[Saved entries]

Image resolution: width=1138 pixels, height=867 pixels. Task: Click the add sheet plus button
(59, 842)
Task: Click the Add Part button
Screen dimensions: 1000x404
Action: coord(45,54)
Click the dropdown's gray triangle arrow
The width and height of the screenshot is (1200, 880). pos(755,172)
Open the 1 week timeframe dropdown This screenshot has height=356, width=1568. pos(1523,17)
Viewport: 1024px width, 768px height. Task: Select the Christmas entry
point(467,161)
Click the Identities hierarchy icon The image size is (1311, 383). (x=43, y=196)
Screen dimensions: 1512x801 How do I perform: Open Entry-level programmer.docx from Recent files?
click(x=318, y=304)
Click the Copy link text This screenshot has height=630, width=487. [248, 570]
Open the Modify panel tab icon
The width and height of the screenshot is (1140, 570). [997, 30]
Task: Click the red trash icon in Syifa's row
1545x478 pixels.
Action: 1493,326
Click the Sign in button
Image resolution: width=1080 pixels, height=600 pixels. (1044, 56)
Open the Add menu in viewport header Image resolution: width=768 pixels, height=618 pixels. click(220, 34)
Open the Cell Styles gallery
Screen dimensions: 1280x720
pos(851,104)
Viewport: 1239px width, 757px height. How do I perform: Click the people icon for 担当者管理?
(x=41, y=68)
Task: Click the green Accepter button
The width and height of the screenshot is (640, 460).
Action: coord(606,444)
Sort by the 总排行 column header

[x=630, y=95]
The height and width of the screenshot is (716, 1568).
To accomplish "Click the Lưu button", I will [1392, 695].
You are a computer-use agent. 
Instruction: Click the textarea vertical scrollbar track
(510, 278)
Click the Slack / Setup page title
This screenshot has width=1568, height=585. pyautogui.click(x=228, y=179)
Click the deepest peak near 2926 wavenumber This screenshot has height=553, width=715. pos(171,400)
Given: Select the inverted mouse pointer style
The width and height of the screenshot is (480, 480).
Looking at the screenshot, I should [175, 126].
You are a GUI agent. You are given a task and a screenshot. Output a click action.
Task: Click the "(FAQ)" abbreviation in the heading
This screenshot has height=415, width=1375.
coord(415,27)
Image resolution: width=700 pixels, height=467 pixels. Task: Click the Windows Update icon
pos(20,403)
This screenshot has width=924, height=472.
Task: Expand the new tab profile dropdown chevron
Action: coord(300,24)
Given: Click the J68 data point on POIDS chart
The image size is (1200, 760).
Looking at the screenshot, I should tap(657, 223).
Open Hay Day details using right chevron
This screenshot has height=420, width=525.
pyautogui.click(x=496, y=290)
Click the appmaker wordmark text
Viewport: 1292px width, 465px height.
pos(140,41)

- _Your instructions_
In the entries above, find the line holding "Task: Click the red trash icon in Syifa's row" and the line holding "Open the Add"; print both of them and every line between, exactly, and nothing else.

- _Written solution_
Task: Click the red trash icon in Syifa's row
1545x478 pixels.
Action: 1493,326
Click the Sign in button
Image resolution: width=1080 pixels, height=600 pixels. (1044, 56)
Open the Add menu in viewport header Image resolution: width=768 pixels, height=618 pixels. click(220, 34)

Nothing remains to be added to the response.